The leader of Major League Baseball’s players’ union took aim at league management on Tuesday, sharply criticizing an advertising campaign pushing for a salary cap and calling its message damaging to the very fans baseball depends on.
Bruce Meyer, who stepped into the union’s top role after Tony Clark was pushed out in February, made clear he believes the sport is doing well — not poorly as management has suggested.
“The supposed stewards of the game have spent an inordinate amount of time trying to convince those same fans that they don’t have hope or they shouldn’t have hope or that the product that they’re paying to consume in record numbers is somehow broken,” Meyer said. “I think it’s perverse.”
The numbers appear to back Meyer up. Average attendance this season has reached 29,230 per game, a 1.2% increase over last year’s comparable figure of 28,895. At this pace, MLB is on track for its best attendance numbers since 2017.
Management put forward a salary cap proposal back in May — something players have flatly rejected and say they will never accept.
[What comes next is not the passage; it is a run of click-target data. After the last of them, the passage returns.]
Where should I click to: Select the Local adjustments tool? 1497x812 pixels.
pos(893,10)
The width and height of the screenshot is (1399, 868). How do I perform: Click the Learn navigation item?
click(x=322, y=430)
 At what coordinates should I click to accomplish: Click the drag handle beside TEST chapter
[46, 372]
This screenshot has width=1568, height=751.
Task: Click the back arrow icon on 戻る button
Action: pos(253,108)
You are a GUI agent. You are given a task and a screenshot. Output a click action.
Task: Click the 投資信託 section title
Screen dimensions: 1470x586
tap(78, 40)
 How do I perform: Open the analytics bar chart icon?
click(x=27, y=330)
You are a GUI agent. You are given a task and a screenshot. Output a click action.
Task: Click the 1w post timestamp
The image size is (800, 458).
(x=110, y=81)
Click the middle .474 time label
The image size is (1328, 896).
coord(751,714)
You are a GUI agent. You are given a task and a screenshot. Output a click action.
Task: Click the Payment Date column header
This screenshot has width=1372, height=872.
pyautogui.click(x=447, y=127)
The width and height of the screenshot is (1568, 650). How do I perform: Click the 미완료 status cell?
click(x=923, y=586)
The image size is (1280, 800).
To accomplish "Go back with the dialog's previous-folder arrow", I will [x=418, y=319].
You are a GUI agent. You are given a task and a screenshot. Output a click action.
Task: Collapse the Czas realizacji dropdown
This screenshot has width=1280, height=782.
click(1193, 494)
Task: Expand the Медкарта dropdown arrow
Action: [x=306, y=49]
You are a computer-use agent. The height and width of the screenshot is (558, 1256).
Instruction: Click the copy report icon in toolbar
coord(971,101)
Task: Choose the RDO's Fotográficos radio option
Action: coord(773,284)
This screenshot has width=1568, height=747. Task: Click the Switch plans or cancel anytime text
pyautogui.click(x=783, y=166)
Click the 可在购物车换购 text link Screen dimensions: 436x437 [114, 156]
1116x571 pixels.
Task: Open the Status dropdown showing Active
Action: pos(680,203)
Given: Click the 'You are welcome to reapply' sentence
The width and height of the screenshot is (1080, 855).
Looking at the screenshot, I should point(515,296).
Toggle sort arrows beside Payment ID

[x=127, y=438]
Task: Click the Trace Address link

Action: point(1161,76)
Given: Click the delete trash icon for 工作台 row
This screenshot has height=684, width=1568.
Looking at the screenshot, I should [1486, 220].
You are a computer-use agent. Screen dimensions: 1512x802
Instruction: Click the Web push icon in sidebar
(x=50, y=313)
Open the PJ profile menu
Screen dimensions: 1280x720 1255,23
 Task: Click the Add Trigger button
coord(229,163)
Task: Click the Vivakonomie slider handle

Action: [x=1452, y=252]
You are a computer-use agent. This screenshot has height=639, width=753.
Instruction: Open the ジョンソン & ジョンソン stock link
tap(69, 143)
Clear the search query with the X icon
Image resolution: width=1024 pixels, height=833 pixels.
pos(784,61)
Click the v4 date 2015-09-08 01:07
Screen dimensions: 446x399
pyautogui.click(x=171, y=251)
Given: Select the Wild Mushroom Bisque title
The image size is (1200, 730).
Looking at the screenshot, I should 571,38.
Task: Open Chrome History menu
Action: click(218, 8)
MLB’s campaign, called “Level the Field,” promotes the idea that fans want a salary cap, a concept baseball players have historically opposed.
“I believe that this system is bad for players and would be for generations to come,” Meyer said.
The current five-year labor agreement between players and management runs out on December 1. A lockout is widely anticipated to follow immediately, which would mark the sport’s tenth work stoppage since 1972. The last time games were actually lost was during a 7½-month strike in 1994-95, which resulted in the World Series being canceled for the first time in 90 years.
Meyer also pushed back on the idea that teams can’t afford to compete without a salary cap structure.
“Teams in every market across the league can afford to compete,” he said. “Many of them are choosing not to.”
He also pointed to other major sports leagues as cautionary examples, saying players in the NFL, NBA, and NHL only agreed to caps under pressure.
“In one way or other they were broken or forced into it,” Meyer said.